How will you spend your household’s new stimulus check?

Sarah Tew/CNET

Did you already get your second stimulus check? The direct payment for up to $600 per person and even more for households, has already made its way to the bank accounts and mailboxes of millions of Americans last week, with more on the way this week (here’s how to track your check). The payments come after President Donald Trump signed a $2.3 trillion omnibus spending bill on Dec. 27 that included $900 million for COVID-19 relief

The stimulus checks are arriving nine months after the passage of the CARES Act last March, which included a $1,200 check. Following a five-day delay by Trump on signing in the omnibus spending bill and calling for larger payments of $2,000, the House of Representatives passed a standalone bill to increase the $600 to that amount. The legislation, however, failed to pass the Senate. President-elect Biden says he wants to see larger checks and his stimulus plan calls for even more payments sent to Americans. 

The second stimulus checks began hitting bank accounts on Dec. 31 and will continue processing this week. The agency has until Jan. 15 to send checks out to people who qualify for another payment (here’s who isn’t eligible). Whether you received your stimulus check or are still waiting, here are six ways to make the best use of your money. 

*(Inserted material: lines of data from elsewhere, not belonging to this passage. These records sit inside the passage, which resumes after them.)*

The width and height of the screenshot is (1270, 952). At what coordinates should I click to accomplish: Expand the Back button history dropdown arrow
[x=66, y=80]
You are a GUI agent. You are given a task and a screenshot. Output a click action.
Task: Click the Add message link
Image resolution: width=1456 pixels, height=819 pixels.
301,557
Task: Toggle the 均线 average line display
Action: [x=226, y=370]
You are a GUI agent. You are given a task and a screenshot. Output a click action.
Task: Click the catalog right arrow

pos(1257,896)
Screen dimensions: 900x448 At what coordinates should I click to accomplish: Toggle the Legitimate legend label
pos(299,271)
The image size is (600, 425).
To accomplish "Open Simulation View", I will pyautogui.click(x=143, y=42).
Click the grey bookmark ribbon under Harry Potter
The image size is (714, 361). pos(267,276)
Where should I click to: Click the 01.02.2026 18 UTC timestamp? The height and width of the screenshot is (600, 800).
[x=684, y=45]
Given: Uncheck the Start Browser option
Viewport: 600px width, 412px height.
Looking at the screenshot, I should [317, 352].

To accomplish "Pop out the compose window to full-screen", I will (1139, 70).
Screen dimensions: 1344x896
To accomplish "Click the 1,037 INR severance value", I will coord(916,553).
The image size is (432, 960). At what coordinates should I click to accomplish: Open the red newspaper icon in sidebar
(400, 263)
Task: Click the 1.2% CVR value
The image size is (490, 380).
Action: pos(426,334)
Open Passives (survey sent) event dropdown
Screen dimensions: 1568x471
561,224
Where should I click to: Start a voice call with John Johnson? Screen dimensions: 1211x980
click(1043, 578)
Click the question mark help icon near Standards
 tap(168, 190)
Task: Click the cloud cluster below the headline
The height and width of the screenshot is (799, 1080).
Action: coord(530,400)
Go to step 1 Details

Take care of your immediate needs

Above all else, make sure your immediate needs are met. This includes food, monthly bills, and rent or mortgage. But before you prioritize rent over, say, food, consider that many jurisdictions, utility companies and even banks are offering relief due to the pandemic. See which programs you can take advantage of, then allocate funds accordingly. For example, a federal eviction ban until Jan. 31 is expected to be extended under President-elect Joe Biden.

Save up to pay your taxes

It’s January 2021, and it’s unlikely the IRS will postpone tax filings like it did last year. This means taxes will be due in four months. Stimulus checks will not be taxed according to the IRS, but unemployment benefits will be taxed. If you don’t need to immediately use the $600, keeping it around to help pay your taxes would be ideal.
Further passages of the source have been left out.